Ippei Mizuhara (born December 31, 1984) is a Japanese interpreter employed by the Los Angeles Angels of Major League Baseball (MLB). Mizuhara is most well-known for serving as the interpreter for Angels player Shohei Ohtani, translating Japanese to English and vice versa for Ohtani's media appearances and teammate interactions. He previously worked for the Boston Red Sox as an interpreter for Hideki Okajima and for the Hokkaido Nippon-Ham Fighters of Nippon Professional Baseball (NPB) as an interpreter for several of the team's Anglophone players. 

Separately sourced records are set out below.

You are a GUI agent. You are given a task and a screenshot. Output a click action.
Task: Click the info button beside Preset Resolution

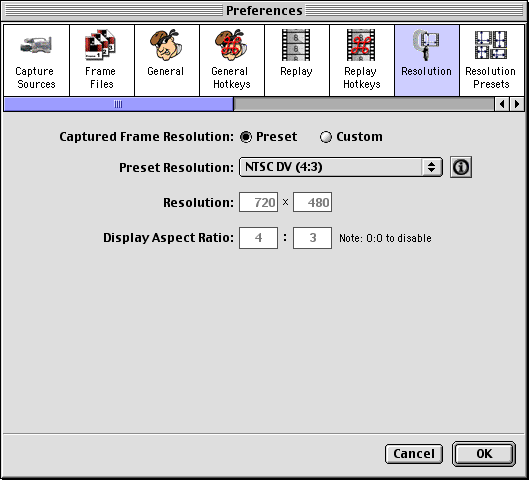461,167
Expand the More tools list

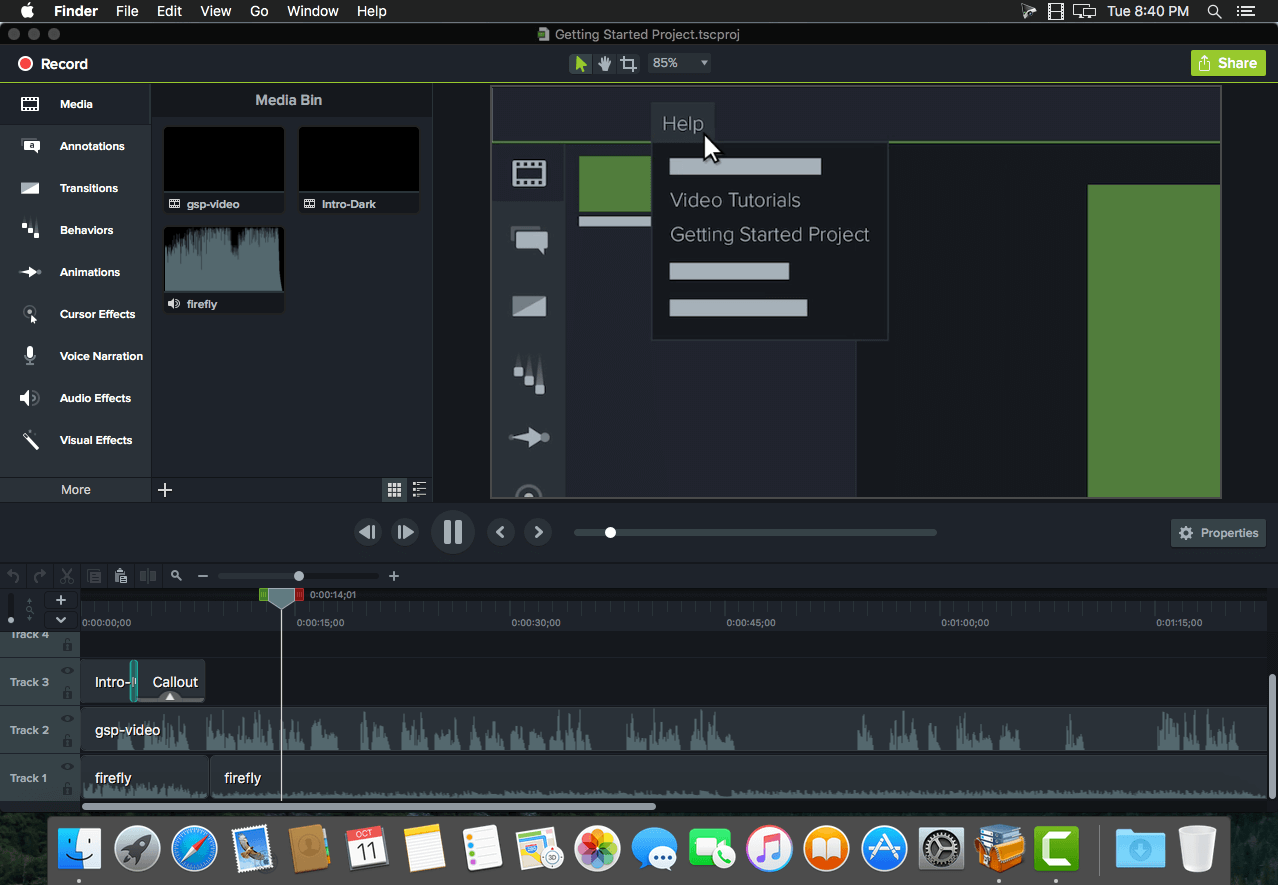tap(75, 490)
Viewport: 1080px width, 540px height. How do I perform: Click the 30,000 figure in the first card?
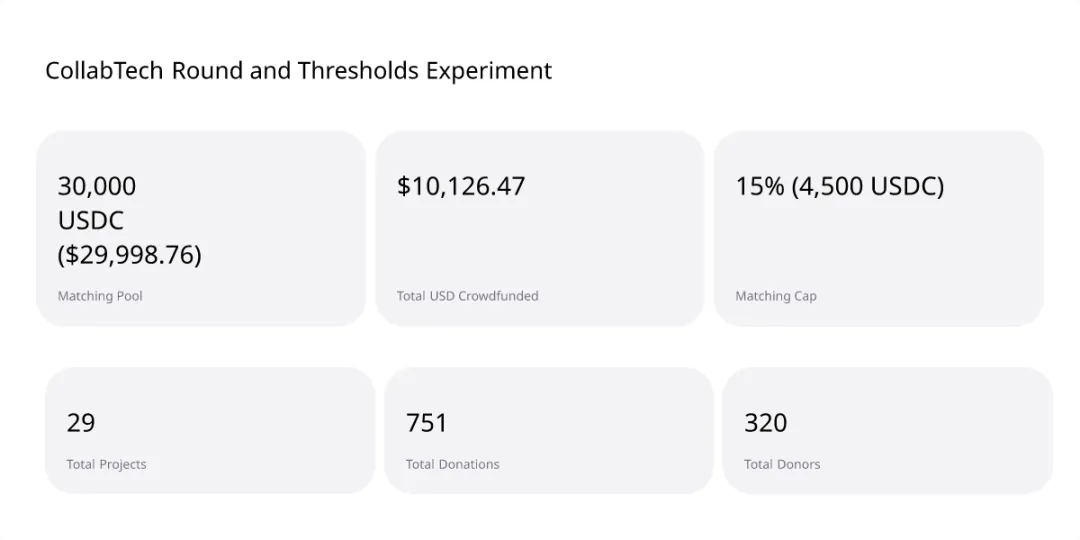coord(97,187)
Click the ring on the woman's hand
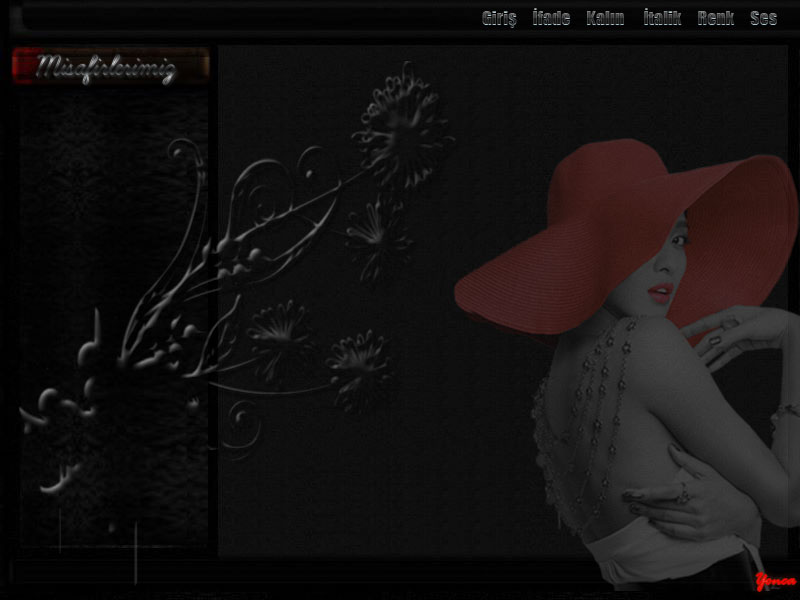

Mizuhara has gained notoriety among baseball fans for his close association with Ohtani. He frequently aids Ohtani in non-interpreting contexts, such as catching his bullpen sessions or playing catch with him during pregame warmups. During the 2021 MLB Home Run Derby, Mizuhara served as Ohtani's catcher.

Early life
Mizuhara was born on December 31, 1984, in Tomakomai, Hokkaido, Japan. His father, Hidemasa, is a chef and the family moved to the Los Angeles area in 1991 so that he could work there. Mizuhara was raised in Diamond Bar, a city in eastern Los Angeles County near the border with Orange County. He grew up playing soccer and basketball and attended Diamond Bar High School. He graduated from the University of California, Riverside in 2007.

Career
After graduating from college, Mizuhara was hired by the Boston Red Sox to interpret for Japanese pitcher Hideki Okajima. In 2013, he was hired by the Hokkaido Nippon-Ham Fighters to translate for Chris Martin and other English-speaking members of the team. He first met Shohei Ohtani while interpreting for the Fighters as the two both arrived in 2013.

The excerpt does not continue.